>>>How often will you have your blood drawn for panels?
every 6 mos. but if my doctor would require me certain tests, i'll be doing it asap.
Actually I'm confused on what to do..to go on with the study or not.. I don't want to miss the chance of being a part of the study where I can avail the medicines for free because it's expensive and we can't afford it.. I'm afraid with the side effects of the medicines.. but i want to get well so that i'll be hired in a job that I'll be applying for. Last month the company that I am applying in failed me in my Physical exam because of my hbsag that is reactive even if I am classified as class B already..and so I was not hired.
Any reason given by yr Dd why she wants to treat you now? You need to know which stage you are in before considering treatment.....
I reside in Philippines..
Since you are so young and e-antigen positive I would wait a while to see if you will naturally seroconvert the e-antigen. It looks like you're almost there already.
How often will you have your blood drawn for panels?
When you agree to be a subject of a study, you probably will be randomly assigned to Hepsera or Baraclude. If you are not in a study:
1. It is already known that Baraclude is much more potent and that Hepsera in larger dosage may hurt your kidney.
2. Both medications don't cure, only suppress VL and stopping taking them involves many issues.
3. As Ann8 indicated, you are very young and resistance is better planned for now than when it is here.

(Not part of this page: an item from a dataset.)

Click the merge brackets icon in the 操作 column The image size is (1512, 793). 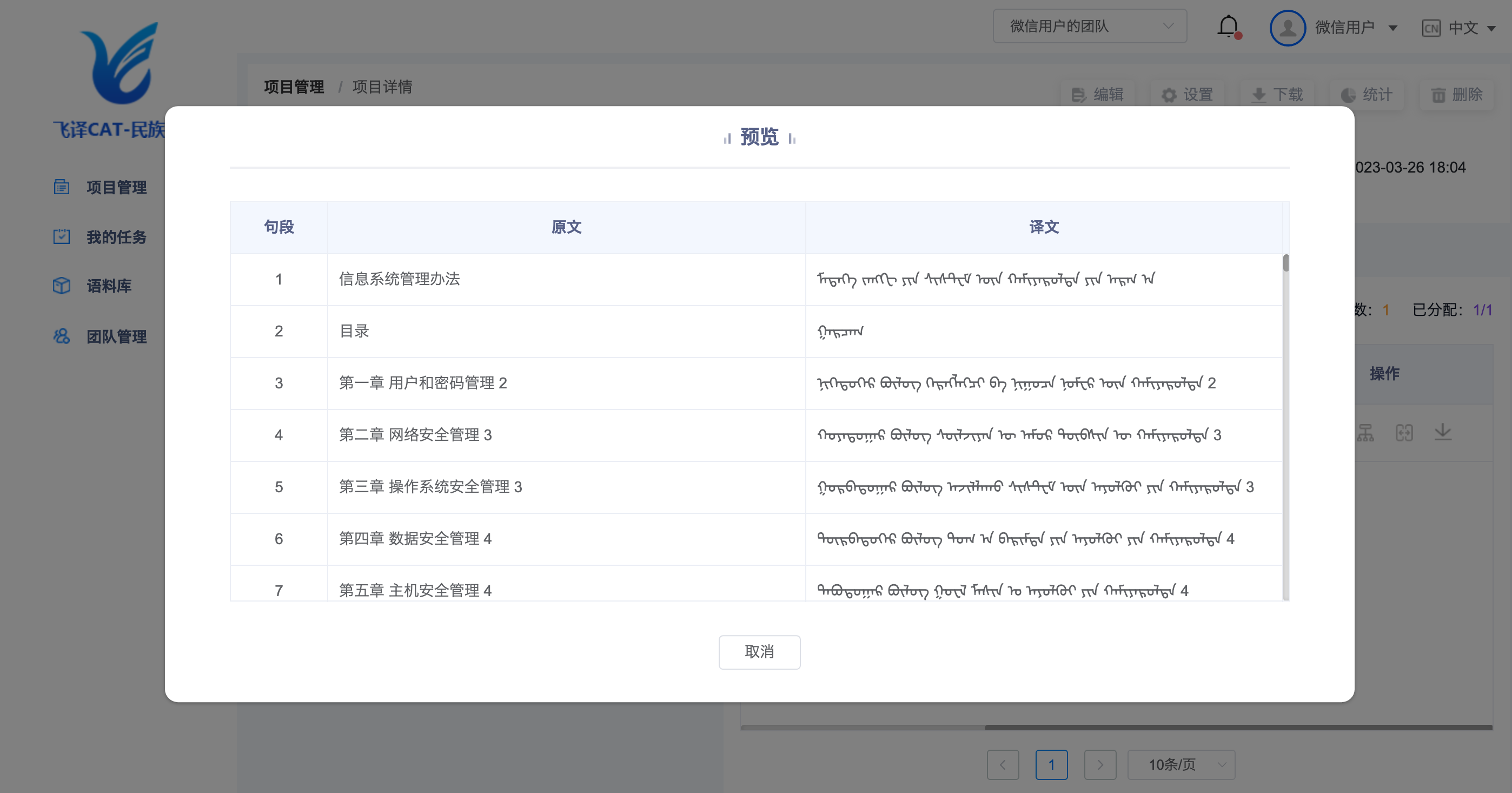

4. There are four phases of chronic Hep B. The best that can happen to you will be that of an inactive carrier for the rest of your life:
"Inactive carriers forms the largest group in chronic HBV infected patients. Around 300 million people are inactive carriers The inactive HBsAg carrier state is diagnosed by absence of HBeAg and presence of anti-HBe, undetectable or low levels of HBV DNA in PCR-based assays, repeatedly normal ALT levels, and minimal or no necroinflammation, slight fibrosis, or even normal histology on biopsy [3,4]. Inactive cirrhosis may be present in patients who had active liver disease during the replicative phase of infection. The prognosis of the inactive HBsAg carrier state is usually benign. Long-term follow- up (up to 18 years) of these carriers has indicated that the vast majority show sustained biochemical remission and very low risk of cirrhosis or hepatocellular carcinoma (HCC) [40-42].
Since you are so young, drug resistance profile is very important. Hepsera having poor resistance profile, I don't think it is suitable for you. You have to worry about the emergence of resistence and rescue therapy. Of course, not everybody will have the similar issue. Current 1st line treatment call for Baraclude or Tenofovir or combo therapy. Where are u reside?